• [TAREA]: Transcribe sin alteraciones el pasaje del texto sobre el gobierno de López Obrador: empieza en las palabras que contienen "En México, el" y detente después de "de las personas.".

• [EXTRACTO PROPORCIONADO]:
■ ■ ■ ■ ■ ■ ■

En México, el gobierno
de Andrés Manuel López Obrador está moviendo muchas cosas, pero dos son
esenciales. Por un lado, estructuras políticas labradas a sangre y fuego
durante un siglo, diseñadas para operar siempre en favor de una casta
política que, no obstante sus privilegios de clase, de vez en vez acudía
a la redistribución de la riqueza social y a la ampliación de los
servicios públicos que ofrecía a la población para asegurarse algún
grado de legitimidad entre las masas. Por el otro, intereses enquistados
en el andamiaje gubernamental (y su correlato en la iniciativa
privada); los mismos que durante años (y aún hoy) hicieron funcionar a
aquellas estructuras para favorecerlos, para consolidarlos, para
agrandarlos, para controlar cada vez más amplias porciones tanto del
funcionamiento del Estado como de los procesos de producción,
circulación y consumo de las personas.

■ ■ ■ ■ ■ ■ ■

• [DATOS RECOPILADOS]:
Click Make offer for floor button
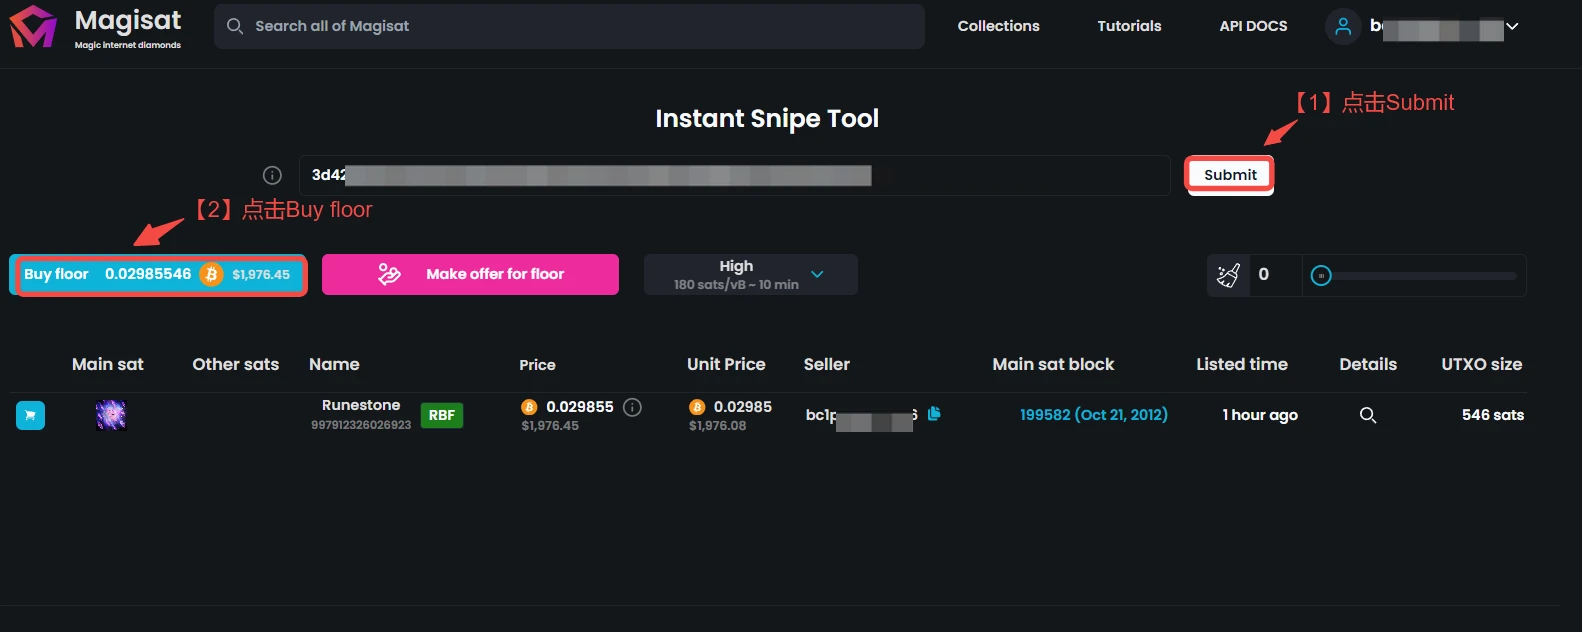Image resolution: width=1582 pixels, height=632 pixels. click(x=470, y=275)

■ ■ ■ ■ ■ ■ ■

• [RESPUESTA]:
En México, el gobierno
de Andrés Manuel López Obrador está moviendo muchas cosas, pero dos son
esenciales. Por un lado, estructuras políticas labradas a sangre y fuego
durante un siglo, diseñadas para operar siempre en favor de una casta
política que, no obstante sus privilegios de clase, de vez en vez acudía
a la redistribución de la riqueza social y a la ampliación de los
servicios públicos que ofrecía a la población para asegurarse algún
grado de legitimidad entre las masas. Por el otro, intereses enquistados
en el andamiaje gubernamental (y su correlato en la iniciativa
privada); los mismos que durante años (y aún hoy) hicieron funcionar a
aquellas estructuras para favorecerlos, para consolidarlos, para
agrandarlos, para controlar cada vez más amplias porciones tanto del
funcionamiento del Estado como de los procesos de producción,
circulación y consumo de las personas.